§ **Given problem**
Can you swap "screenshot" for "screen capture" in all the records below and write them out again with nothing else changed and the pictures omitted?

(Data on locating visible targets)
========

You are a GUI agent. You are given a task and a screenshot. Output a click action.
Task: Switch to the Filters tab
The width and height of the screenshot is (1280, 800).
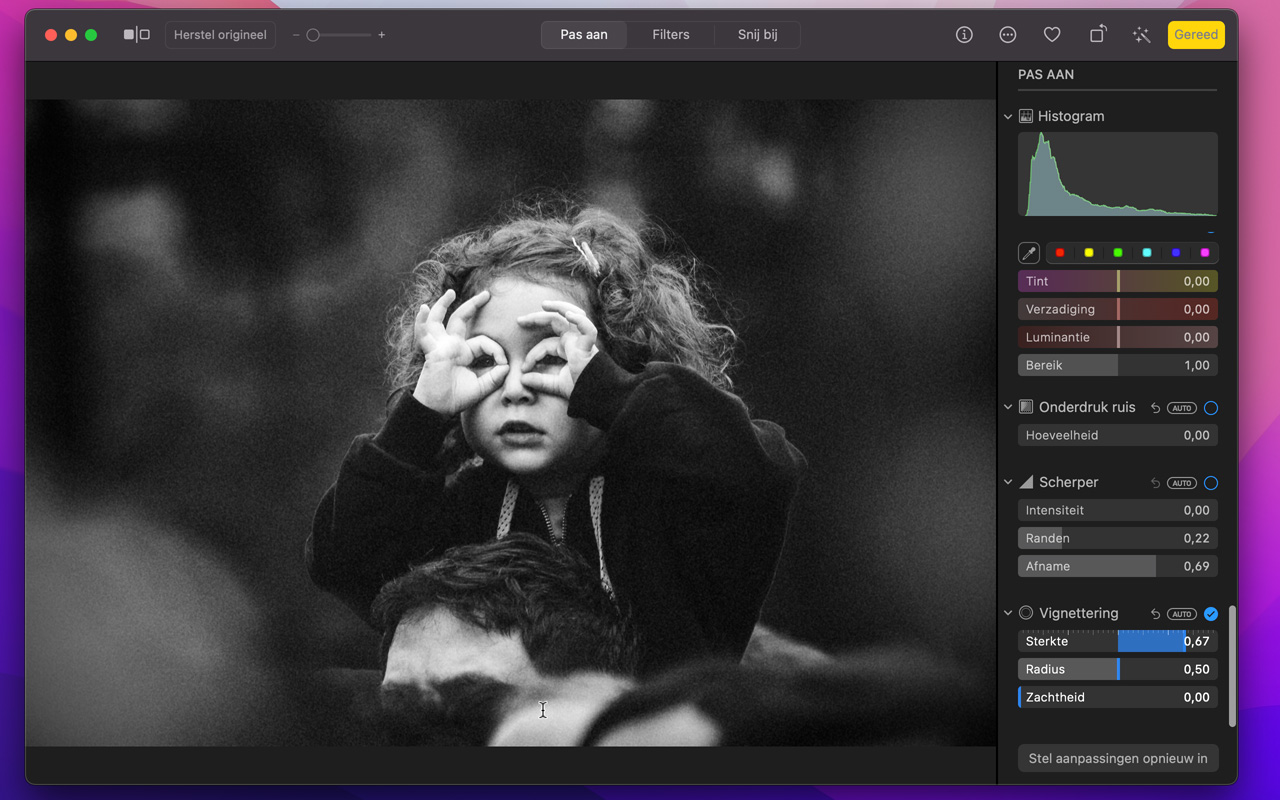(x=670, y=35)
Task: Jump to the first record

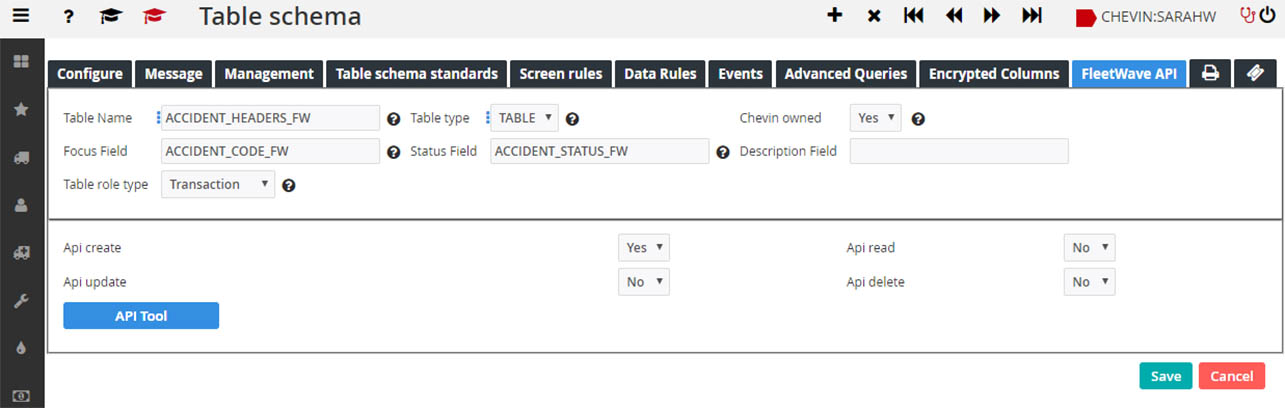Action: tap(913, 16)
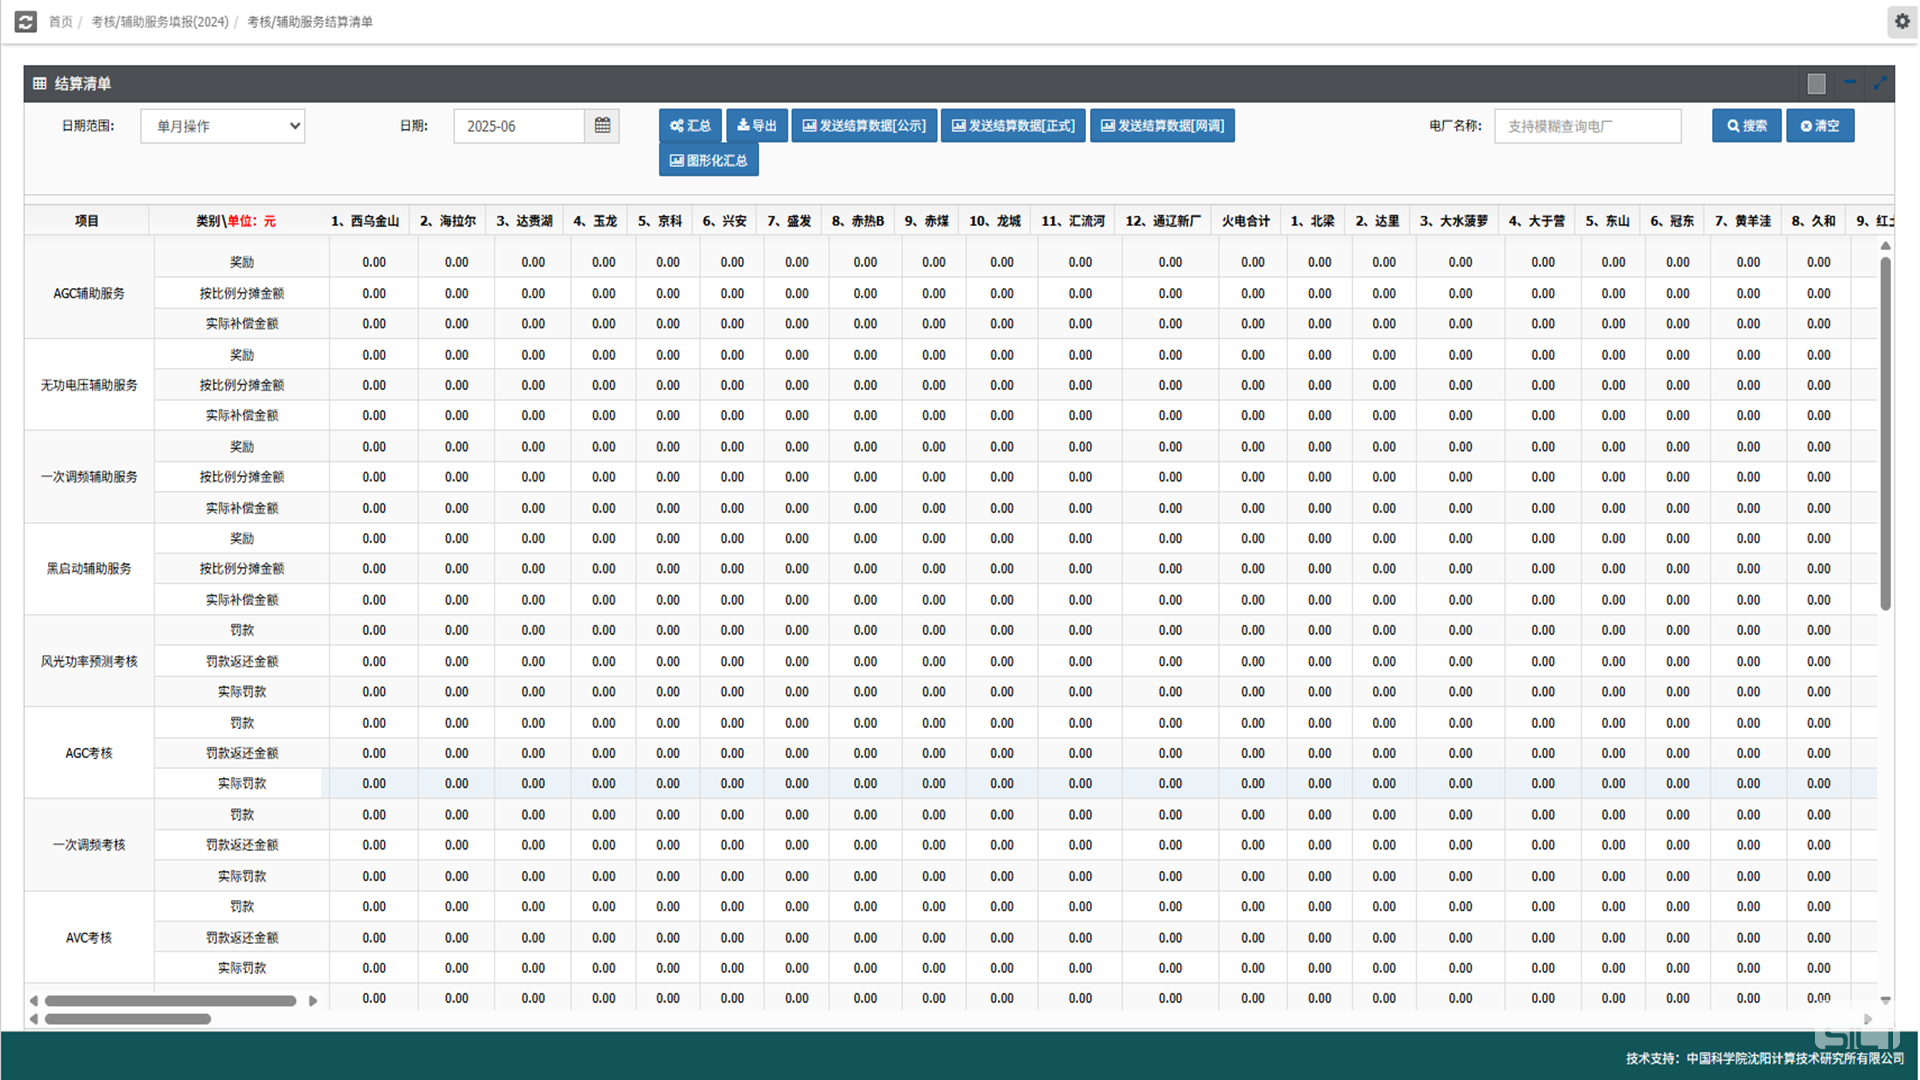
Task: Open the calendar date picker icon
Action: [x=602, y=126]
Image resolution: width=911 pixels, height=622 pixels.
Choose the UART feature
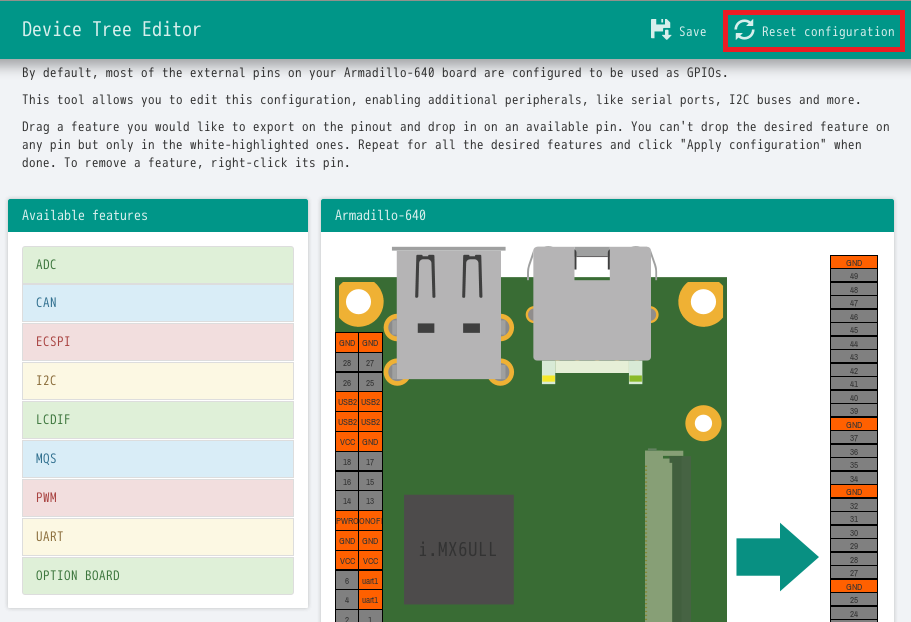click(158, 537)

========

§ **Task result**
You are a GUI agent. You are given a task and a screen capture. Output a click action.
Task: Switch to the Filters tab
The width and height of the screen capture is (1280, 800).
(x=670, y=35)
Task: Jump to the first record

Action: tap(913, 16)
Task: Open the calendar date picker icon
Action: [x=602, y=126]
Image resolution: width=911 pixels, height=622 pixels.
Choose the UART feature
click(158, 537)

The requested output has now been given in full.